CLIX Wheel Release System

Pro Reviews

Clix Header

Photo by Joe Cattoni (aka. epoJoe)

Post by Robb Sutton
Mountain Biking by 198
http://www.mtbtrailreview.com/

CLIX WHEEL RELEASE SYSTEMS

Shortly after my article on the Clix QR system, Devin Riley at Clix sent me in one of their QR’s to play with. He shipped me one attached to a Shimano front hub with an RST fork.

At first, I just started playing with the Clix in the RST fork. To my surprise, I was able to hold the heavy RST fork in one hand while quickly removing and latching the hub with the other. It was almost too good to believe! Was this really a QR that wasn’t going to require re-tensioning and could be operated with one hand? To find out, I installed the Clix QR on the Fox F29 of the Ellsworth Evolve.

Installation

Clix provides excellent installation instructions with their product, but to be honest with you…if you can’t install the Clix without the instructions…you probably shouldn’t be working on a bike. Installation is extremely simple.

  1. Un-thread the lock-nut and “no-spin” adjusting nut off the QR skewer.
  2. Install the wheel onto the fork and thread on the “no-spin” adjusting nut (there is no spring on this side of the QR).
  3. Adjust the QR to the proper tightness…you want the resistance to start when the lever is halfway through its stroke.
  4. When that adjustment is made…re-install the lock nut so it is flush with the adjusting nut. It is not supposed to be tight against the adjusting nut.
  5. You’re done!

The Clix In Action

Like I said…it is pretty easy to install. Once the QR is installed, there is no longer any need to adjust it ever again. This one handed operation is correct every time. That is the beauty of the entire system. You no longer have to adjust the tightness of the skewer every time you reinstall the wheel.

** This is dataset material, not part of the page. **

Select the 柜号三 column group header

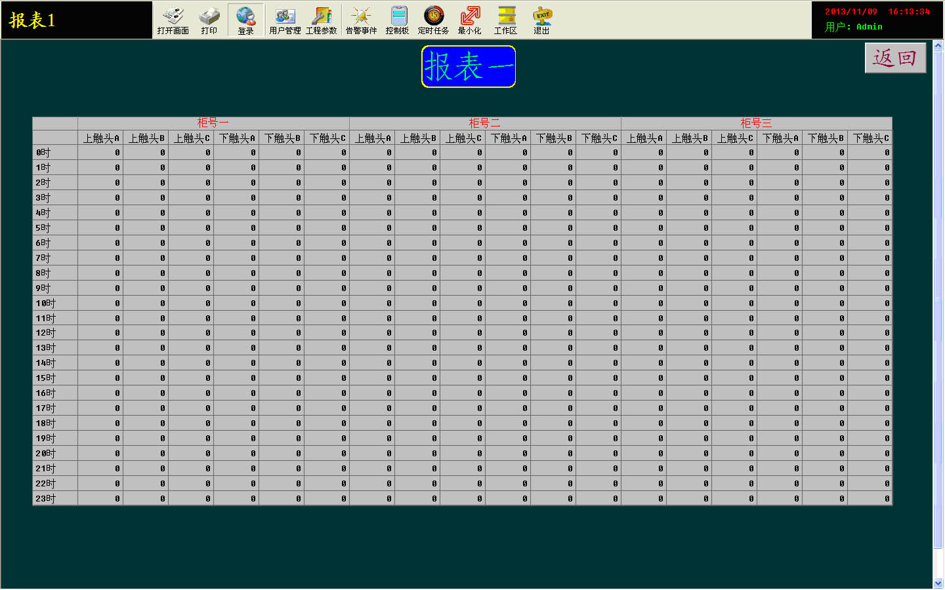pyautogui.click(x=756, y=123)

As you can see from the videos, it is almost a one-handed operation. Your other hand is normally needed to help the rotor into the caliper or to make sure the QR is fully seated. The big picture here is having a correctly adjusted QR every time.

Another great feature of this system (that you can also see in the video) is that if the lever ever releases while riding, the wheel can not leave the dropouts. I released the lever and hit the top of the wheel repeatedly, and the wheel never came close to falling out of the dropouts.

I am of the firm belief that QR’s are not suitable for today’s mountain bikes, but the Clix Wheel System is by far the best out of the bunch. It seems to address every issue that QR’s have had in the past. You can only get these QR’s on bikes through OEM suppliers (Cannondale, Trek, Gary Fisher), but hopefully they will release these to the aftermarket as well.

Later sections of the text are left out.